15 January: Science Fiction is
After paring down our list of what science fiction is composed of during our first class, I thought we had hit on some key elements that are nearly always found within science fiction, but that didn't necessarily define the genre. However these points too are crucial to understanding what science fiction is. Arguments that science fiction contains technological components, takes the audience out of their ordinary context, discovers the new, deals with alien relations, and is internally consistent are crucial and reflected in nearly all science fiction that I have come upon thus far. Looking over this list later I realized that we had left out what I feel is most imperative to a good work of science fiction. Our ideas didn't seem to me to adequately describe how much of a social experiment science fiction is.

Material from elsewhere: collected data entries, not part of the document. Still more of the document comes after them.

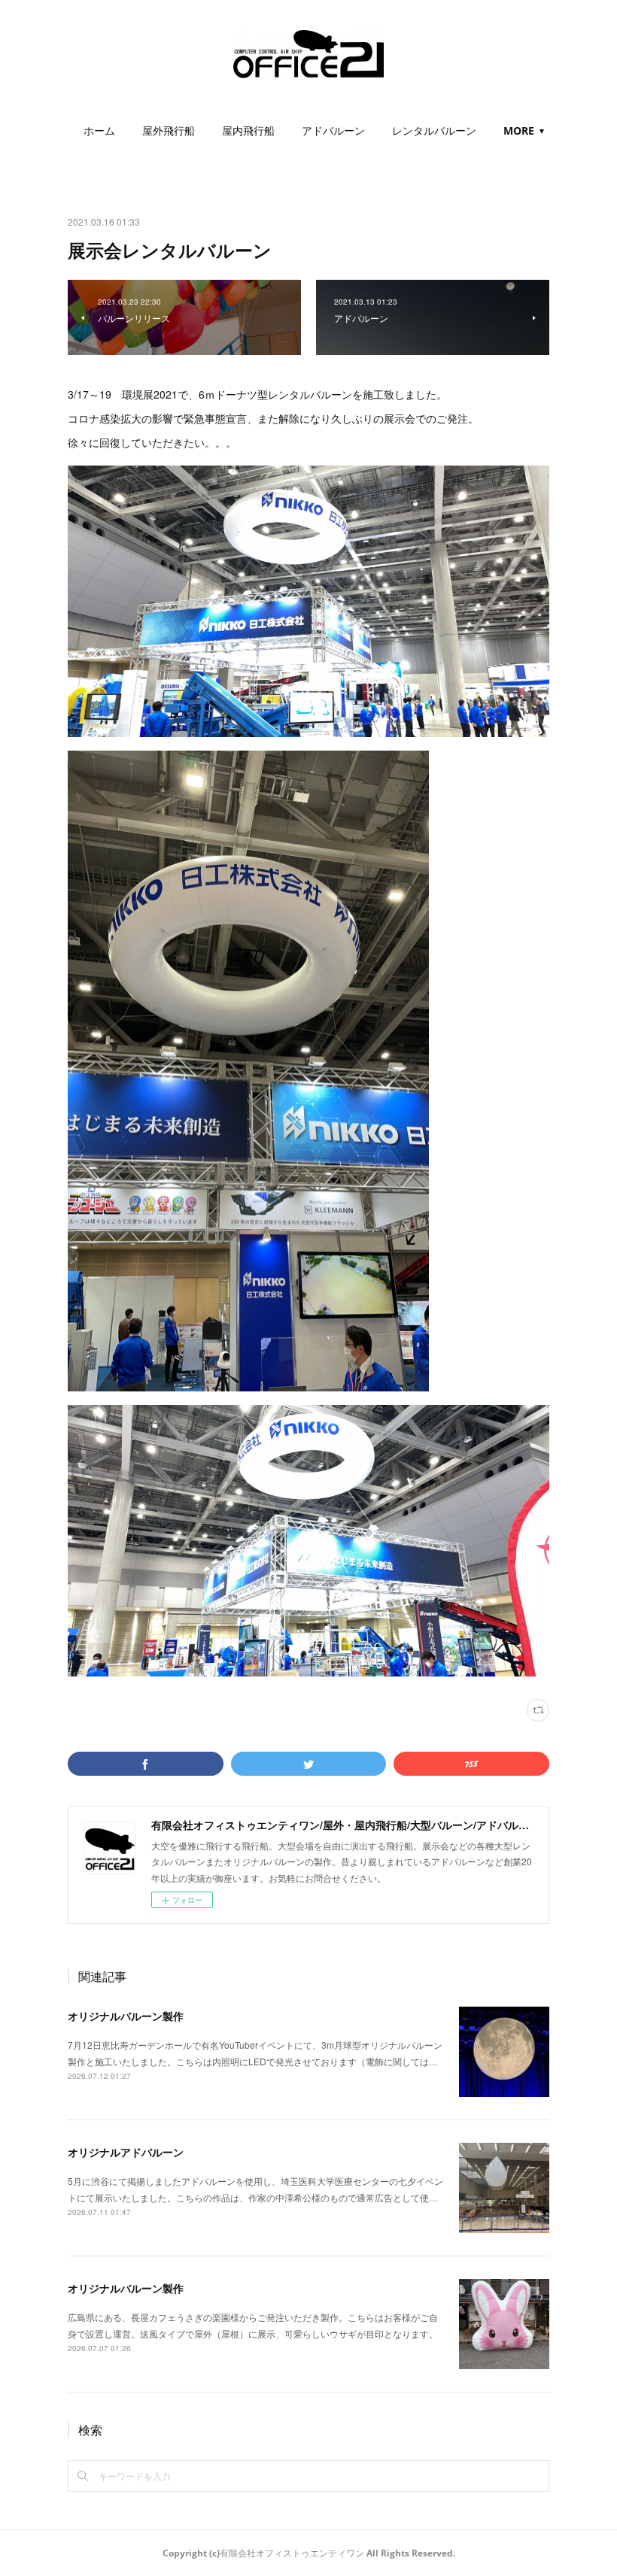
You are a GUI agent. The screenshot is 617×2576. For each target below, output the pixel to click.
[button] (99, 130)
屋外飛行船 (168, 130)
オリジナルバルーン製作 (126, 2015)
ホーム (99, 130)
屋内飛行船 (248, 130)
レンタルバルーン (434, 130)
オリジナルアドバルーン (126, 2151)
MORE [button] (518, 130)
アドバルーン (333, 130)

Because science fiction must be plausible enough that it is conceivable, as well as its nearly required propensity to contain exploration or discovery, it developed as the ideal mechanism for projecting social and technological issues without offending an audience. A few examples that come to mind include the mention of Ursula K. Leguin's exploration of gender roles in society with her creation of a genderless society in The Left Hand of Darkness, Margaret Atwood's dystopian society of women in subjugation in The Handmaid's Tale, and the possibility of evolution and decline of human social classes magnified through time travel by H.G. Wells in The Time Machine. This point did enter our discussion with the tangent that many points of Star Trek that would have ordinarily been screened out for public broadcast, such as the first interracial kiss, were allowed, simply because the show was in the science fiction genre and therefore unreal. I think it is this allowance to extrapolate new ideas because they are presented in an often inhuman or alternate reality form is what I've come to hold as being one of the most important characteristics of science fiction.